How to avoid buying a stolen phone
Not everybody can afford a new phone, so a lot of people are always after the best deals, on sites like eBay, Craigslist, or Swappa. Of course, they’re doing this in order to find the handset of their dreams, for the best price.
Still, there are also a lot of shady users, trying to sell stolen phones, which buyers won’t eventually be able to use, due to various reasons.
If you’re a fan of such sites, you should know that there are some nice tricks you can try, in order to see if a phone is stolen. Below, you will find a short list with them, which will definitely come in handy!
Check the phone’s IMEI
IMEI stands for International Mobile Equipment Identity and it’s a unit 15 or 16 digit number, unique for each phone. It’s used for tracking each cell phone and, basically, acts like a serial number.
Before buying a used phone, ask the seller to give you the IMEI, which can be found by dialing *#06# or by checking the sticker underneath the battery, if the phone has a removable power pack.
In order to check it, you need to find an IMEI checker service, which can uncover almost all data about the phone, including the network on which it’s locked or, most important, if the phone is blacklisted.
Check the ID database for stolen phones
For a few years now, US-based phone carriers started keeping a common database with IDs of stolen phones, not allowing these devices to connect to their network. The CTIA tool can be found by accessing this link, where you have all the information for checking the phone’s status.
Also, Swappa is offering something similar, considering that it’s a big market for second hand phones. Their tool is available here.
If the ID of your phone is present in this databases, we have some bad news for you…
Select your seller carefully
This is another important step which you should consider, in order to avoid buying stolen phones. Most sites from which you can buy devices, such as eBay, Craigslist or Swappa have rating systems, which helps you differentiate between a reputable venue or seller and a scammer.
Our recommendation is to stick to users with a lot of positive feedback from previous buyers, eventually search for those who also offer some guarantees, in case something goes wrong.
Check the listing
No matter the site from which you’re buying a phone, it should have at least some basic information about the device being sold. To be more specific, we’re talking about the correct model number, the storage capacity (in case you’re buying a phone available in multiple storage variants), as well as an accurate description of the overall quality.
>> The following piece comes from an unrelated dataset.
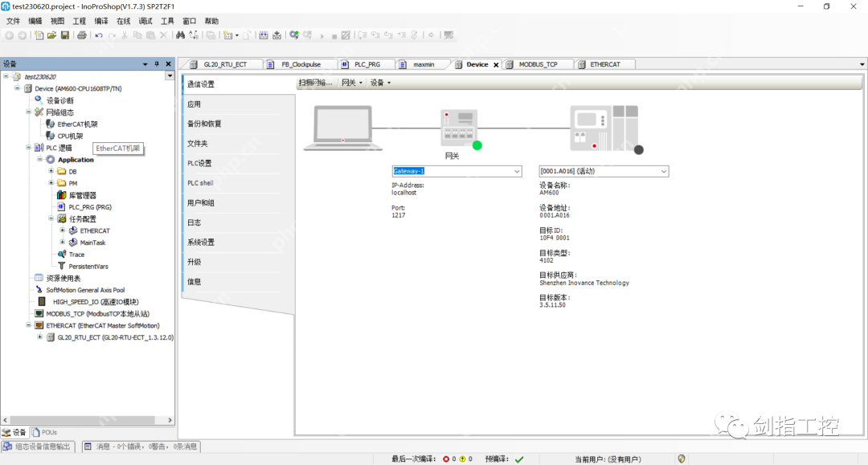This screenshot has width=868, height=465.
Task: Click the Open project folder icon
Action: coord(52,35)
The listing should contain descriptions like brand new in box, never opened, good as new or a few scratches on the sides and back, accompanied by photos depicting these descriptions. If they’re present, there’s an extra chance for the device you’re about to buy to be 100% safe to buy.
Usually, those who are trying to sell a stolen phone post just a brief description, containing just the name of the phone and the price. Also, if you’re requiring complete information and they’re refusing to share it, it’s definitely a big red flag!
Our recommendation is to avoid buying a second hand phone if you have even the tiniest doubt about it. In most cases, it’s better to avoid a bargain than ending up with a stolen phone. Or, even worse, a cheap knockoff. However, if it’s a deal too good to avoid, make sure you check everything properly before sealing it!